§ **SOURCE MATERIAL**
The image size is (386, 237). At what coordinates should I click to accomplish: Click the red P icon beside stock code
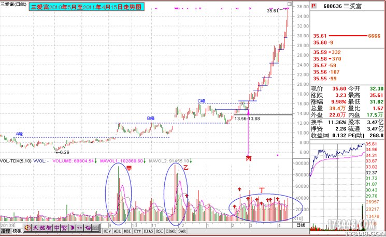click(313, 6)
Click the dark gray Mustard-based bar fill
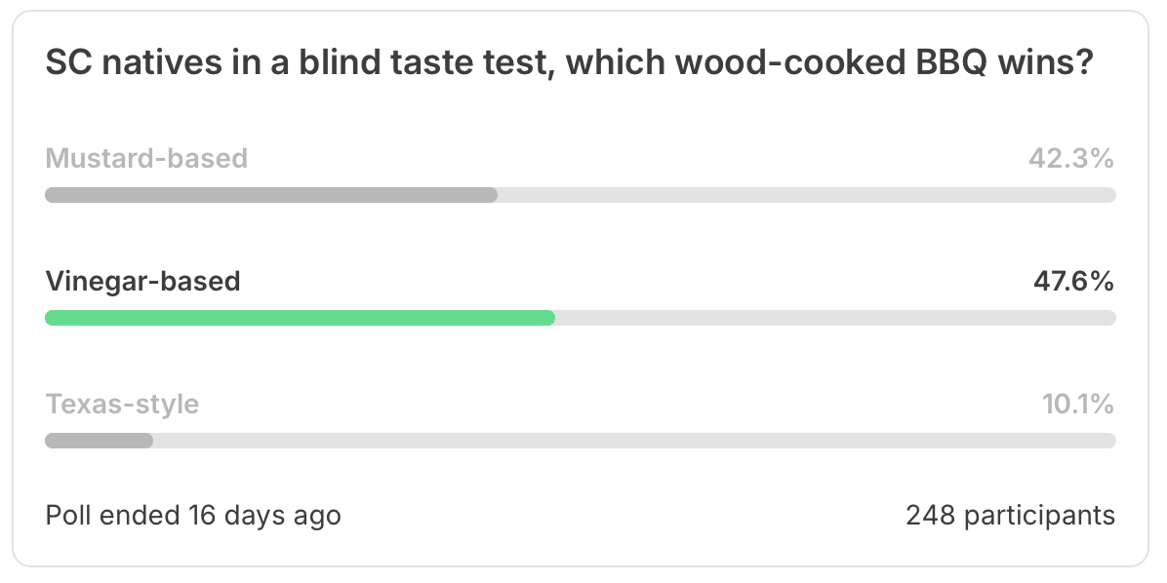The width and height of the screenshot is (1167, 583). click(271, 195)
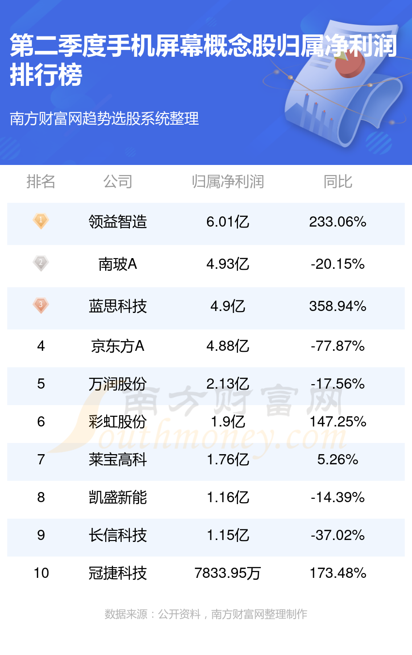Select 冠捷科技 at rank 10

pyautogui.click(x=118, y=573)
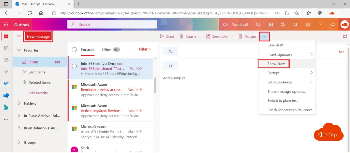Click the Add favorite link

pos(38,93)
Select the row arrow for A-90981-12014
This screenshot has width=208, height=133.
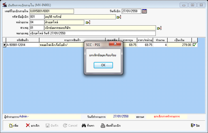[4, 45]
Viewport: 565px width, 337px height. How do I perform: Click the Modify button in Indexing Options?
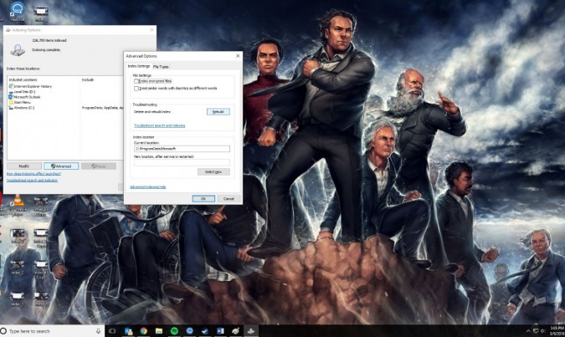pos(23,166)

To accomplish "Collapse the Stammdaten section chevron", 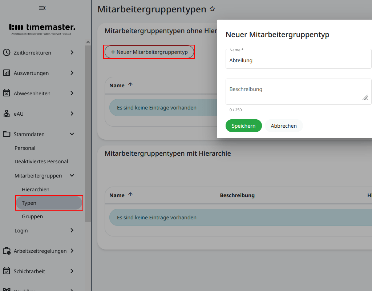I will 72,134.
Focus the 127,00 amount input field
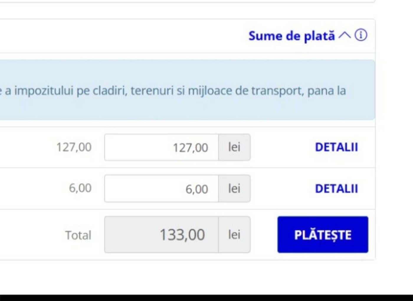Image resolution: width=413 pixels, height=301 pixels. coord(161,147)
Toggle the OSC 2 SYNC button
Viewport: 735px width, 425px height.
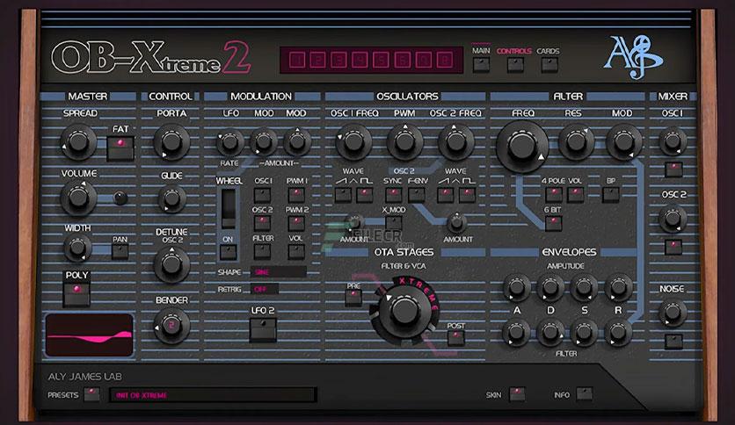coord(393,195)
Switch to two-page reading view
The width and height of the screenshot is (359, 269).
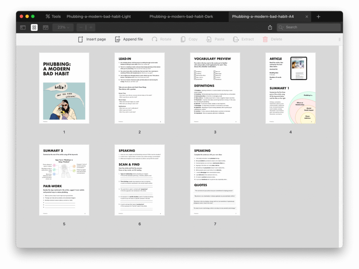(46, 27)
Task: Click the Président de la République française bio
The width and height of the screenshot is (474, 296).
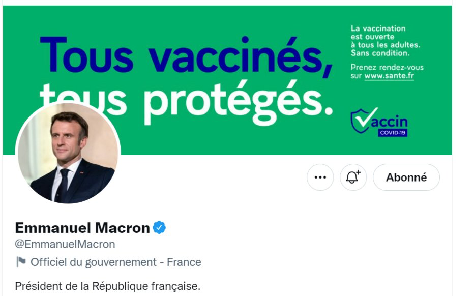Action: tap(108, 286)
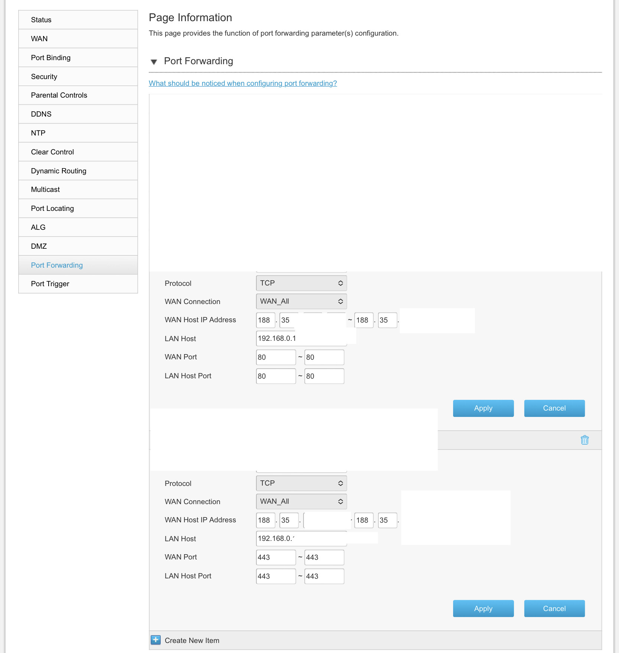Click Apply for the port 443 rule
The width and height of the screenshot is (619, 653).
coord(483,608)
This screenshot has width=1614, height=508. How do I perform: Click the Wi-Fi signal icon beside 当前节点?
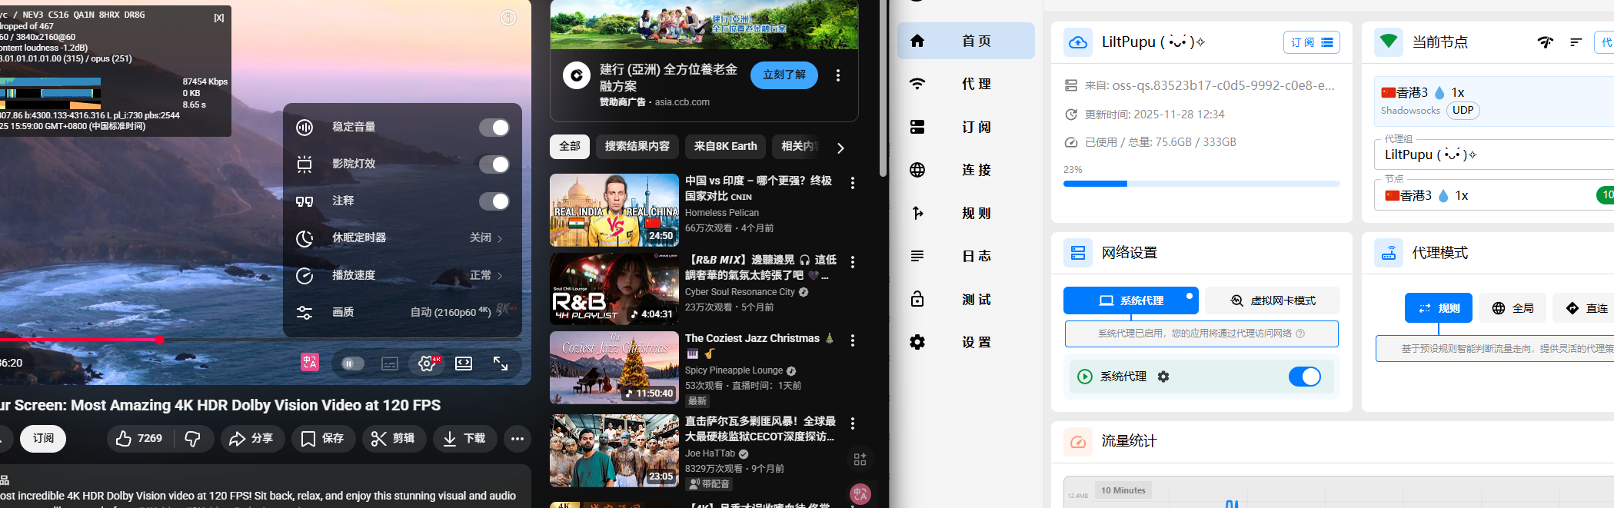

§ **TASK BRIEF**
Only the lines from the line that contains "Task: Click the" through the end of the entries are to be written out, exactly and without pictures, both ends included.

§ **SOLUTION BELOW**
Task: Click the Président de la République française bio
The width and height of the screenshot is (474, 296).
Action: tap(108, 286)
Click Apply for the port 443 rule
The width and height of the screenshot is (619, 653).
coord(483,608)
This screenshot has width=1614, height=508. How do I perform: Click the Wi-Fi signal icon beside 当前节点?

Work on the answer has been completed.